:: BRIEF ::
Give again, exactly as written, the lines of the records below from the line with "Click the magnifier" to the line with "You are a computer-use agent.". Both end lines count; pictures do not.

:: GIVEN ENTRIES ::
= = =
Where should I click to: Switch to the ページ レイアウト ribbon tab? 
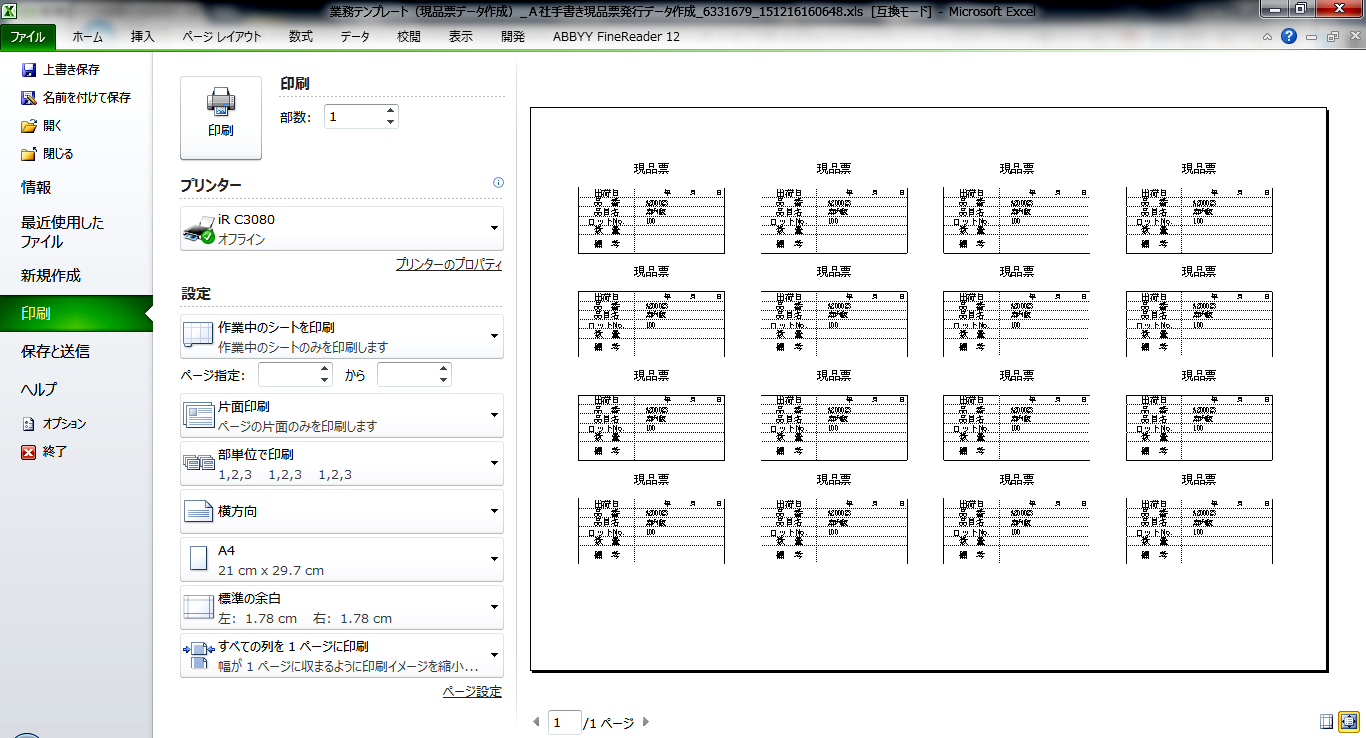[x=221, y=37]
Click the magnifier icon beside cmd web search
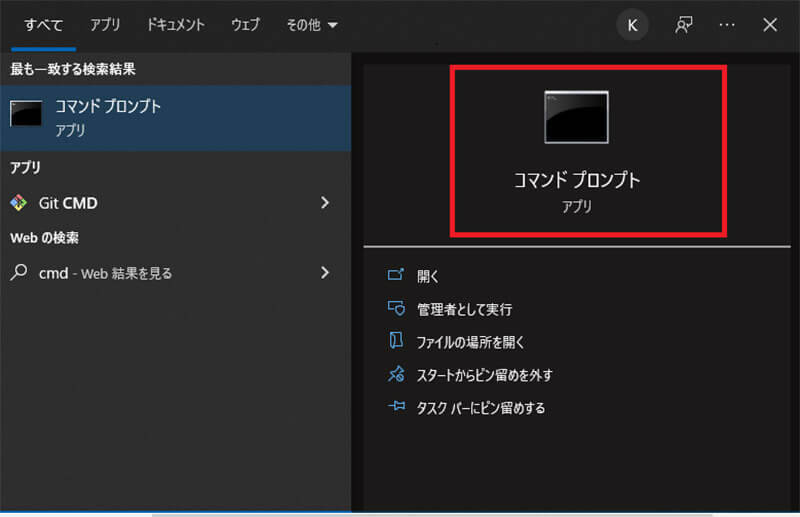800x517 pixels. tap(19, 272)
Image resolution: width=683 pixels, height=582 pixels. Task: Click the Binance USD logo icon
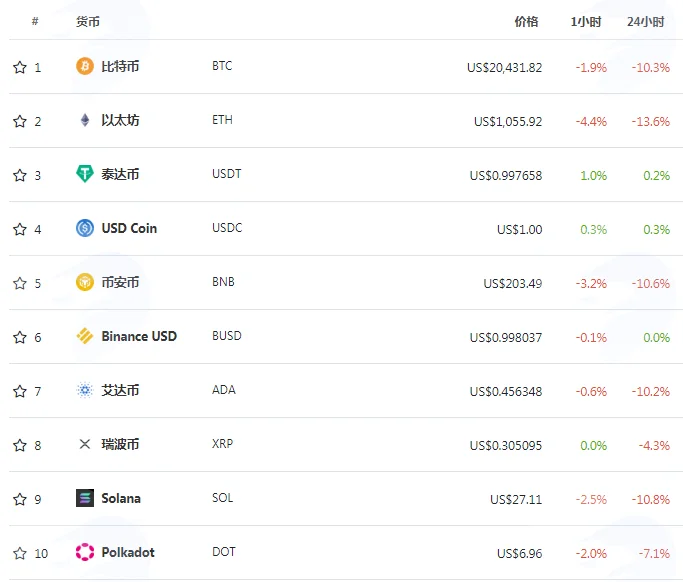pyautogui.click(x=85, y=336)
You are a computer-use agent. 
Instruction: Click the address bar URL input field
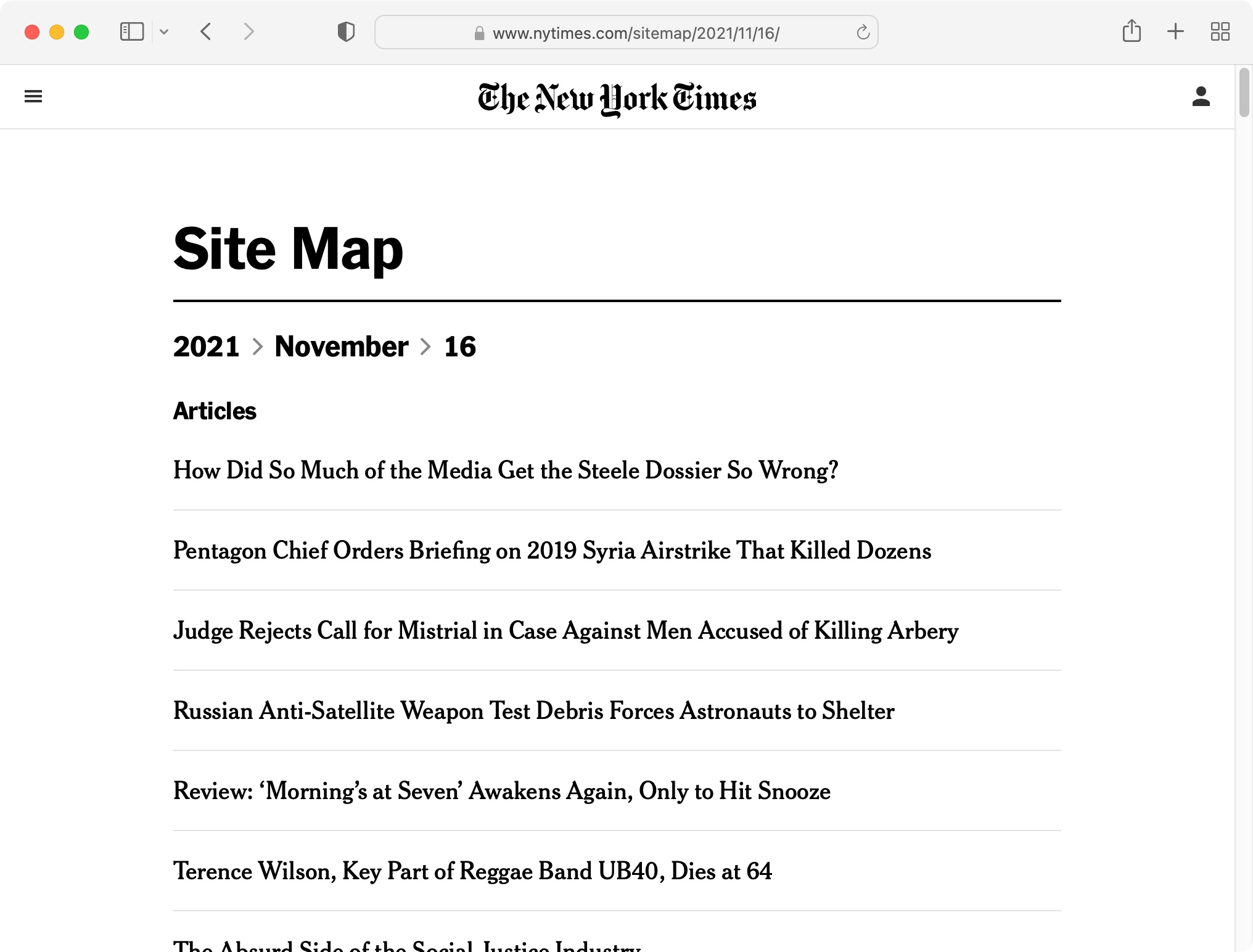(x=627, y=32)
= = =
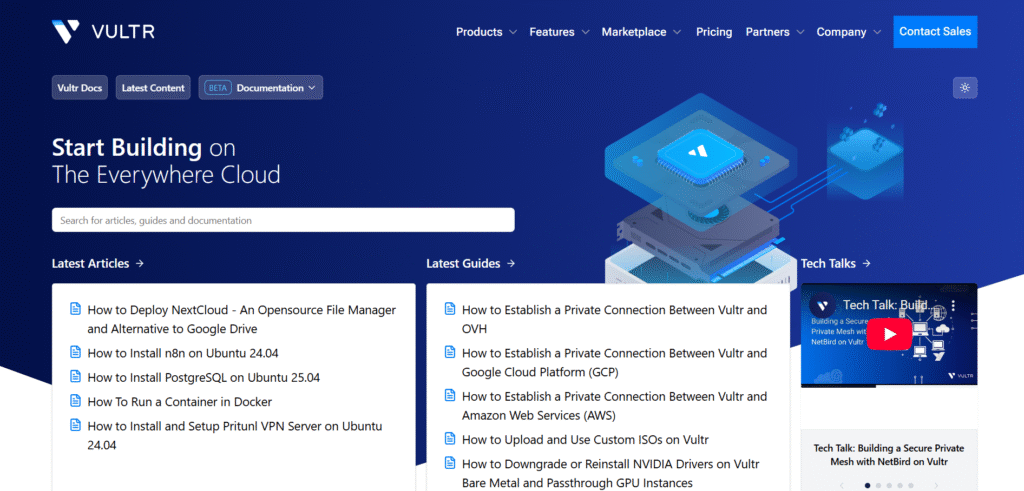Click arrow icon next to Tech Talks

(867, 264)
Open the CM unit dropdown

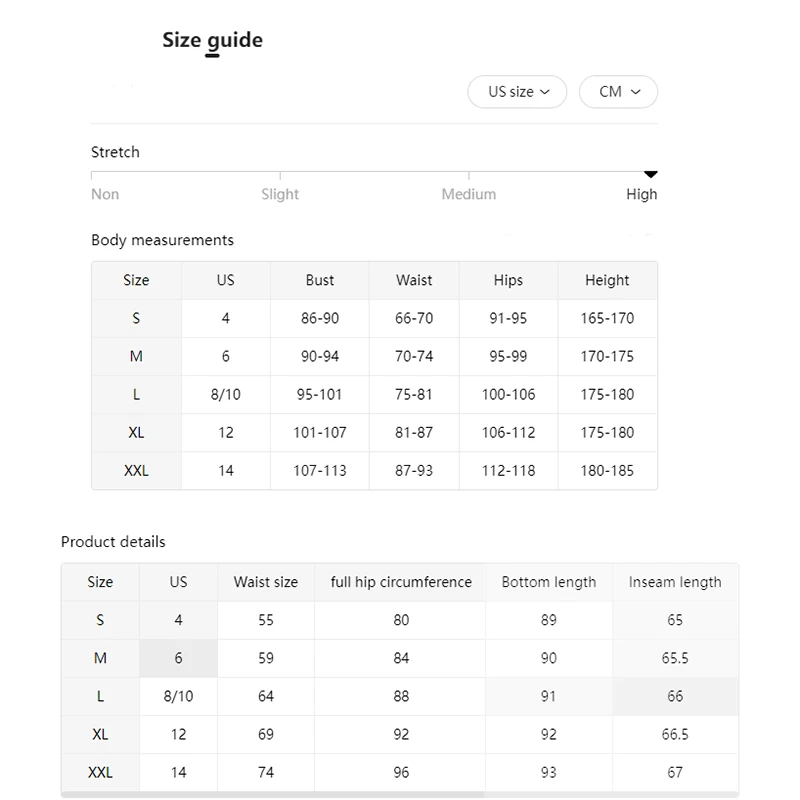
= = =
:: RESULT BELOW ::
Click the magnifier icon beside cmd web search
800x517 pixels. tap(19, 272)
Image resolution: width=683 pixels, height=582 pixels. Task: Click the Binance USD logo icon
pyautogui.click(x=85, y=336)
You are a computer-use agent. 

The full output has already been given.